Standing 6'5 with very good length, a solid frame, and very good athletic abilities, Sheldon McClellan
has ideal attributes for a shooting guard at any level. These attributes weren't always consistently on display in his offensive game as a freshman, however, as he was mostly asked to simply fill a role, specifically that of a spot-up shooter.
On the offensive end, McClellan made most of his contributions shooting the ball last season, as 67.4% of his half-court shot attempts were of the jump shot variety last season according to Synergy Sports Technology. McClellan has excellent mechanics both spotting up and pulling up off the dribble, showing good elevation and a high and consistent release point. McClellan took nearly twice as many jumpers spotting up as compared to off the dribble, but actually is more impressive with his ability to convert off the dribble, as his 0.944 points per shot pulling up is almost as efficient as his 0.99 spotting up.
McClellan does most of his damage off the dribble operating with simple moves in small areas, usually starting with a jab step or ball fake and taking one or two dribbles into a quick pull-up shot. He has no problems creating separation and doesn't need much space to get off his shot. On the down-side for McClellan, his 31% three-point shooting last season wasn't impressive, and is something he'll definitely want to improve on this year. He should be relied upon much more heavily to create offense for the Longhorns, however, so improving his efficiency while having to take more difficult shots won't be an easy task.

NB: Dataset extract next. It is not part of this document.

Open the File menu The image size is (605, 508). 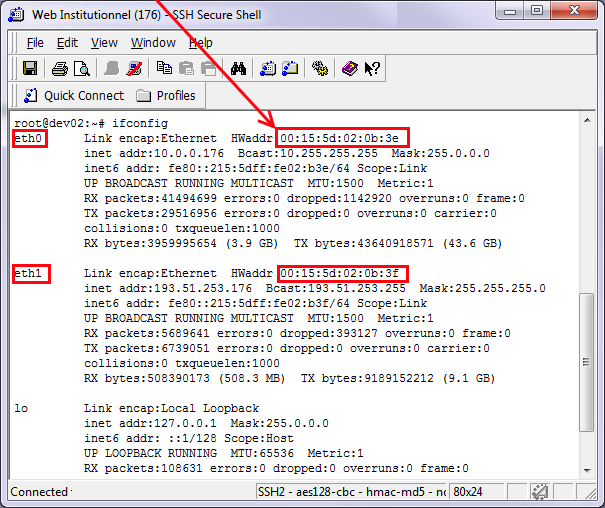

McClellan wasn't a very strong factor taking the ball to the basket as a freshman, seeing the vast majority of his offensive touches coming on the perimeter. He didn't show much in terms of advanced ball-handling, though it is something he utilized in his high school days so it will be interesting to see how much more he shows in this area this year. McClellan's lack of attempts taking the ball to the basket was a big boon to his overall efficiency as a freshman, as it played a big role in how he managed to average just 0.1 turnovers per possession, which is extremely low for a guard.
At the basket, McClellan wasn't a very good finisher as a freshman, but shows potential with his size and leaping ability. In addition to not taking the ball frequently to the basket himself, he wasn't utilized much on cuts either, so how he fares in this area as he expands his offensive role this season is certainly something to watch for.
On the defensive end, McClellan also has a lot of room to improve, as despite showing a good opening stance on most plays, he doesn't always put in the effort to really lock down his man, getting beat far more often than he should. While his tools allow him to be a solid collegiate defender without putting in maximal effort, really putting in the energy on this end of the floor could allow him to be a real force and is certainly something that could help his stock considerably.
Looking forward, it's tough to make concrete projections about McClellan from his freshman season given the relatively small and well-defined role he often played, though it's clear he has potential in many areas of the game. Improving his shooting numbers to match the expectations many have for him will certainly be key for his stock going forward, but taking his game to the next level defensively and adjusting well to a likely expanded shot-creator role this season will also be very important. While it's tough to take an accurate gauge of his draft stock now, things could be much different in a few months, and that makes McClellan one of the more interesting draft prospects to watch this year.